§ Activité 1:
Recopiez mot pour mot l'ensemble des entrées des données fournies, en laissant les images de côté.
§ Activité 2:
Prolongez le texte sur ce spectacle où des femmes retournent la violence subie, en reprenant juste après sa dernière phrase.

══ Extrait de texte

Alors, dans ce décor allusif, entreront, puis sortiront des femmes qui attendent le bus et se font alpaguer par un connard siffleur; une femme au lit avec son compagnon qui s’endort quand elle raconte son mal-être; des épiciers lubriques et une jeune femme prise au piège de leurs “attentions”; un homme qui tente de se mettre à la place de la femelle qu’il domine pourtant; un mec incapable de se rappeler ce qu’il faut acheter pour le repas qu’il a promis de préparer…

Cliché? Bateau? Peut-être. Sauf que ces femmes violentées “gentiment” vont se rebeller… méchamment. S’emparer de la violence subie pour la rendre. Au plateau, lieu où tout peut se produire. Craquer les nuques, émasculer, frapper jusqu’à ce que mort s’ensuive, empoisonner, zigouiller, niquer, trucider… Avec bruitages explicites, réalisés en direct en bord de plateau par les comédiennes qui ne jouent pas la scène.

════
══ Données fournies

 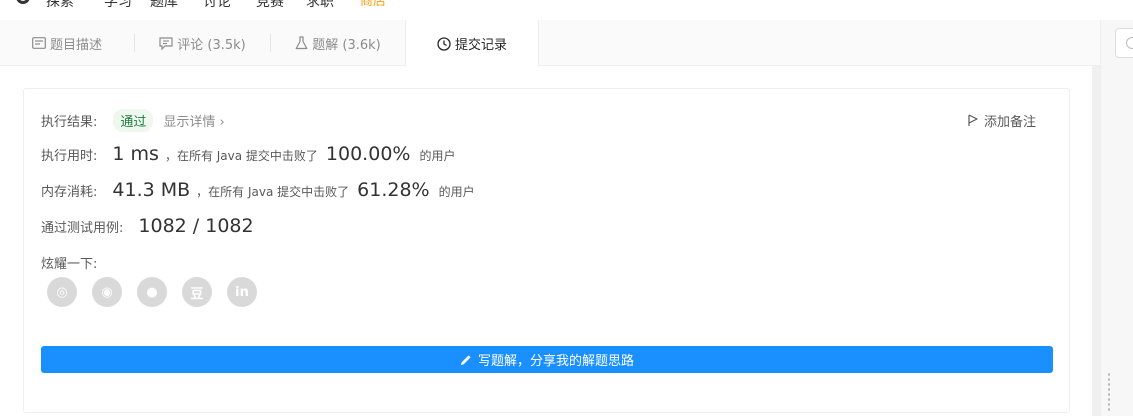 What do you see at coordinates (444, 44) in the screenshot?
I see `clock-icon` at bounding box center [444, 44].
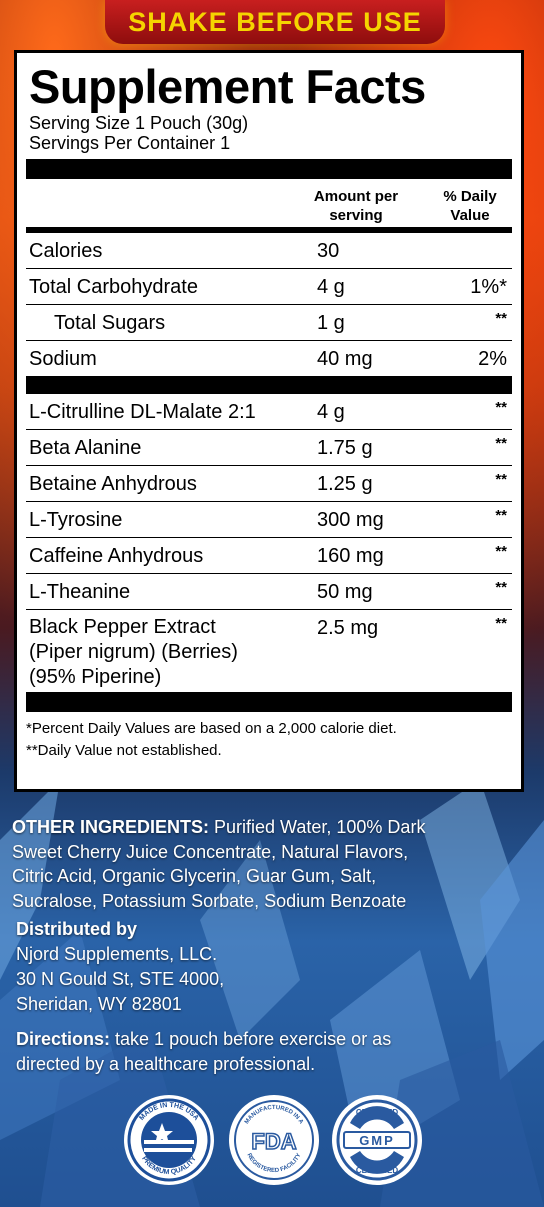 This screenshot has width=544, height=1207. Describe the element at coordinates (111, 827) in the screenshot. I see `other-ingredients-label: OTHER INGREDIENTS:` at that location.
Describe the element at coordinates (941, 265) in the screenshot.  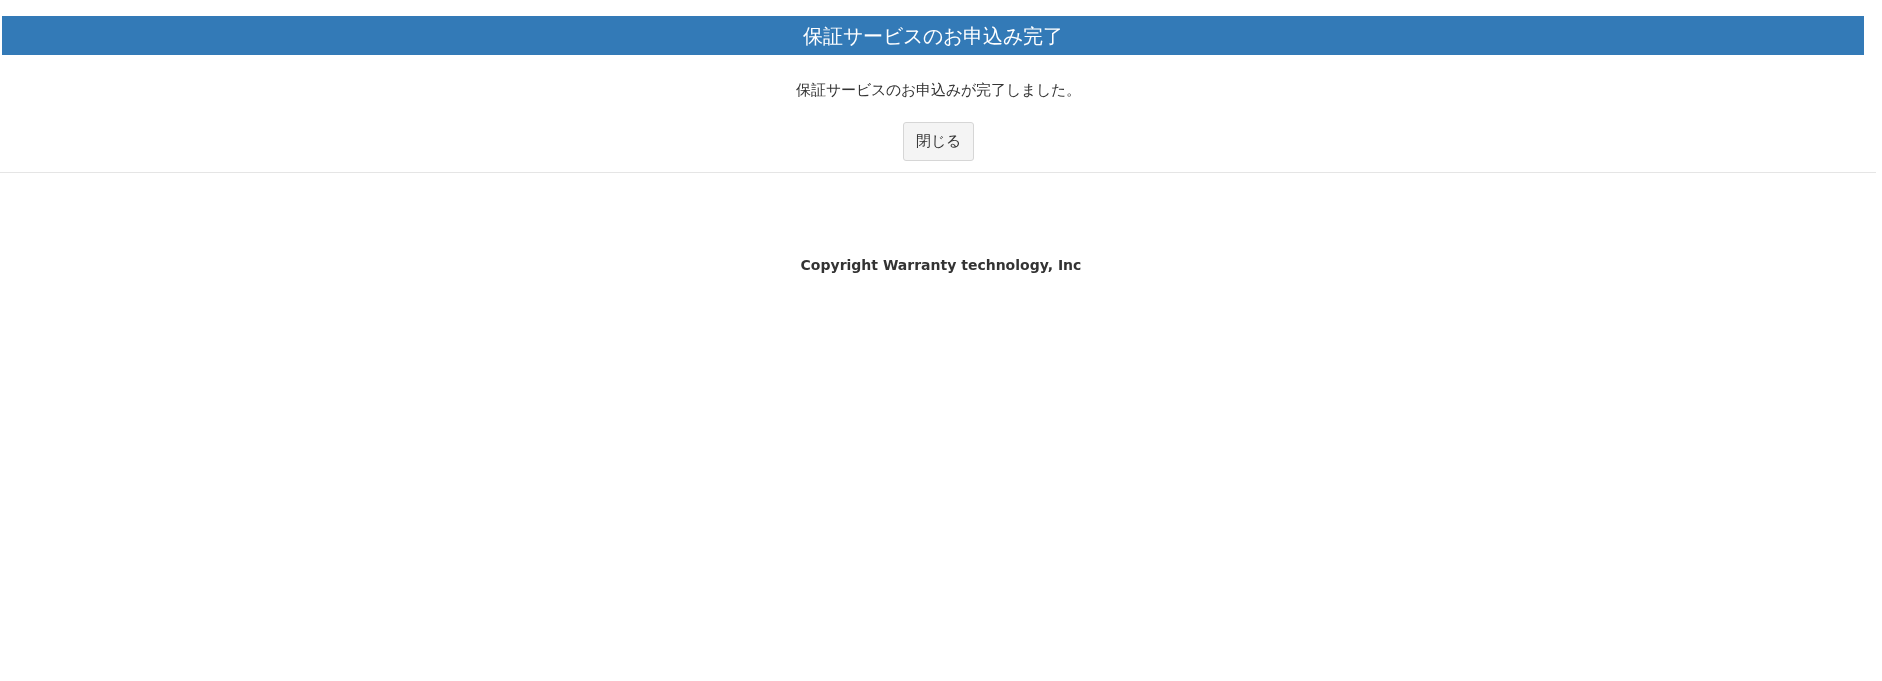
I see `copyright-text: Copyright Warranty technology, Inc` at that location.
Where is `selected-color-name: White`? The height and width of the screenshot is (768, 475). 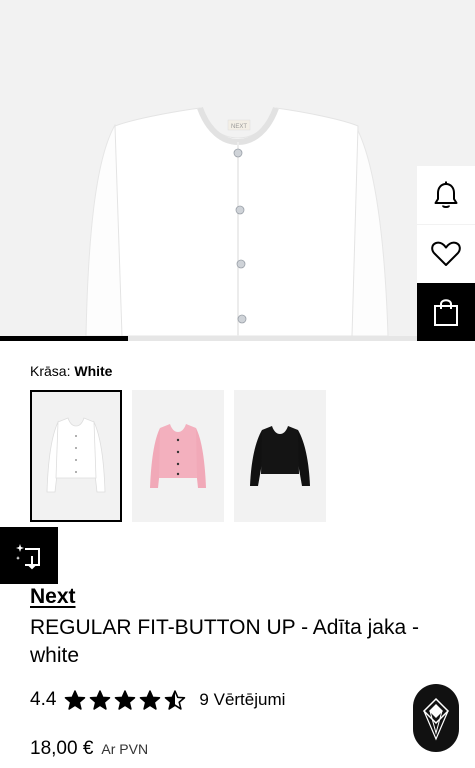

════

§ Zone de réponse 1:
  What do you see at coordinates (444, 44) in the screenshot?
I see `clock-icon` at bounding box center [444, 44].
 This screenshot has width=544, height=1207. Describe the element at coordinates (111, 827) in the screenshot. I see `other-ingredients-label: OTHER INGREDIENTS:` at that location.
Describe the element at coordinates (941, 265) in the screenshot.  
I see `copyright-text: Copyright Warranty technology, Inc` at that location.
Where is `selected-color-name: White`? The height and width of the screenshot is (768, 475). 

§ Zone de réponse 2:
Et ça, malgré quelques hésitations gestuelles parfois, Rage s’avère jouissif et cathartique. Ça fait se lever, s’interroger et se rebeller. Ça fait rire. Réfléchir aussi. C’est Kill Bill, version théâtre. C’est la violence qu’on doit pour venir à bout de ce qui range et ronge les femmes.

Rage, d’Émilienne Flagothier, du 13 au 14/03 à Mars, Mons; et du 04 au 08/04, au Théâtre National, Bruxelles.